A systematic review reveals that psychological programs designed to prevent depression in children and teenagers can be helpful; the protective effects can last for up to a year. The report is published in the current issue of The Cochrane Library, a publication of The Cochrane Collaboration, an international organization that assesses medical research.

Lead author Sally Merry, M.D., a pediatric psychiatrist with the department of psychological medicine at the University of Auckland in New Zealand, explained:

“Our results were encouraging, because depression is so common. It’s one of the costliest disorders internationally. Researcher noted in the novel review reveals that in 2002, depression was the second leading cause of disability in developed countries and the first leading cause in several developing nations.”

Tamar Mendelson, PhD., an assistant professor at the Johns Hopkins Bloomberg School of Public Health who focuses on methods to prevent mental illnesses, explains that the enjoyment young individuals experience in daily life can be destroyed by depression.

Depression can also weaken their social relations and performance at school, as well as increase their risk of substance use. Mendelson states that an initial episode of depression significantly increases the risk of further episodes, activating what is often a recurring course of illness.

Mendelson explains:

“Preventing depression and other mental illnesses is critical for many reasons. For one, there are far too few clinicians to treat all the people suffering from depression and other mental illnesses.”

In addition, Mendelson highlights that even evidence-based treatments that are effective for preventing depression do not work for all people. Several individual suffering with depression or other mental illnesses do not seek help, even when care is available, due to stigma.

Mendelson explained:

“By intervening before the start of a disorder, prevention strategies have the potential to avert a chronic, episodic course of mental illness. Thus, prevention efforts with children and adolescents are particularly critical.”

The researchers gathered data on 53 studies conducted in various nations. In total, 14,406 participants between the ages of 5 and 19 were included. At the time participants started the prevention programs none suffered from depressive disorder.

The researchers discovered that those who participated in prevention programs were considerably less likely to develop depression in the year after the program than youngsters who did not take part. This finding was the same even if the programs were aimed toward a specific subset of children, such as universal, or only boys.

Mendelson said:

“Group-based prevention strategies may offer a means of reaching more individuals than most treatment approaches. Prevention strategies are often less stigmatizing and therefore more acceptable to people than mental health treatments.”

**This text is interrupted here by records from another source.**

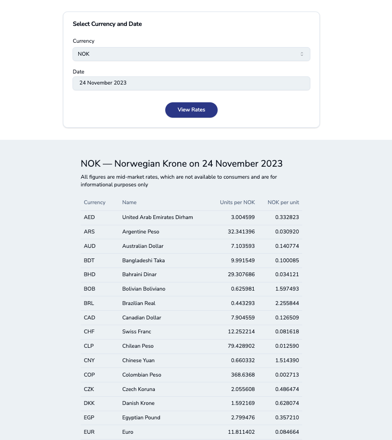Screen dimensions: 392x440
Task: Click the Currency column header
Action: pyautogui.click(x=95, y=202)
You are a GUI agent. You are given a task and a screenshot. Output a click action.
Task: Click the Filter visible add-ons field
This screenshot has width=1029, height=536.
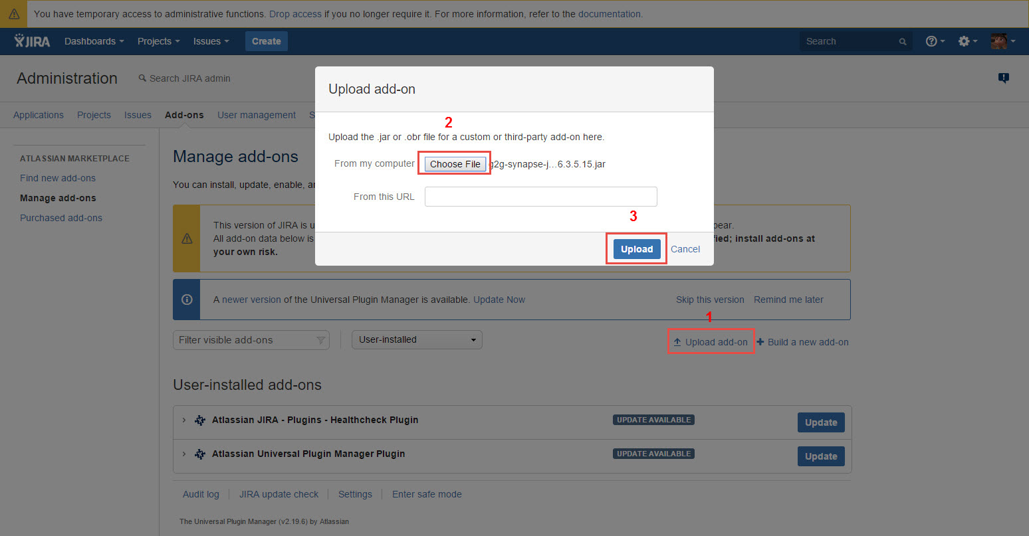(244, 340)
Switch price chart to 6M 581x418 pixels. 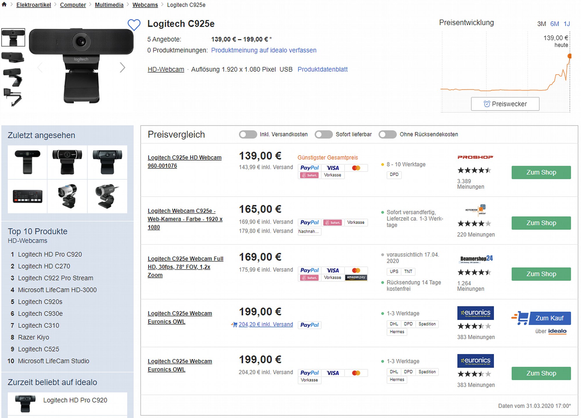[x=555, y=24]
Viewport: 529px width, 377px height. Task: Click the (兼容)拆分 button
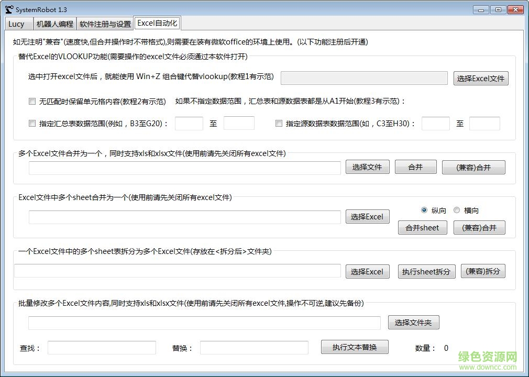(x=482, y=271)
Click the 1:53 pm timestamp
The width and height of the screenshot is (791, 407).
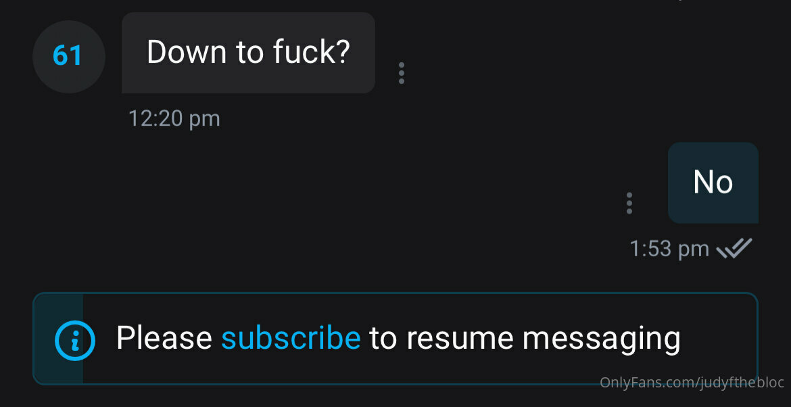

The majority of programs contained some elements of cognitive-behavioral therapy. Other programs gave priority to stress reduction methods, self-efficacy, and techniques for managing trauma and maintaining optimism.

Merry and Mendelson highlight that with depression among young individuals being prevalent, these discoveries are vital for several audiences, including young individuals and their parents, healthcare professionals who sever children and families, and school personnel.

In addition, policy makers worried about enhancing public health and managing the substantial costs linked to depression are likely to be interested. The researchers explain in several countries, “Governments are keen to take action” in order to reduce the significant human and financial costs connected with depression.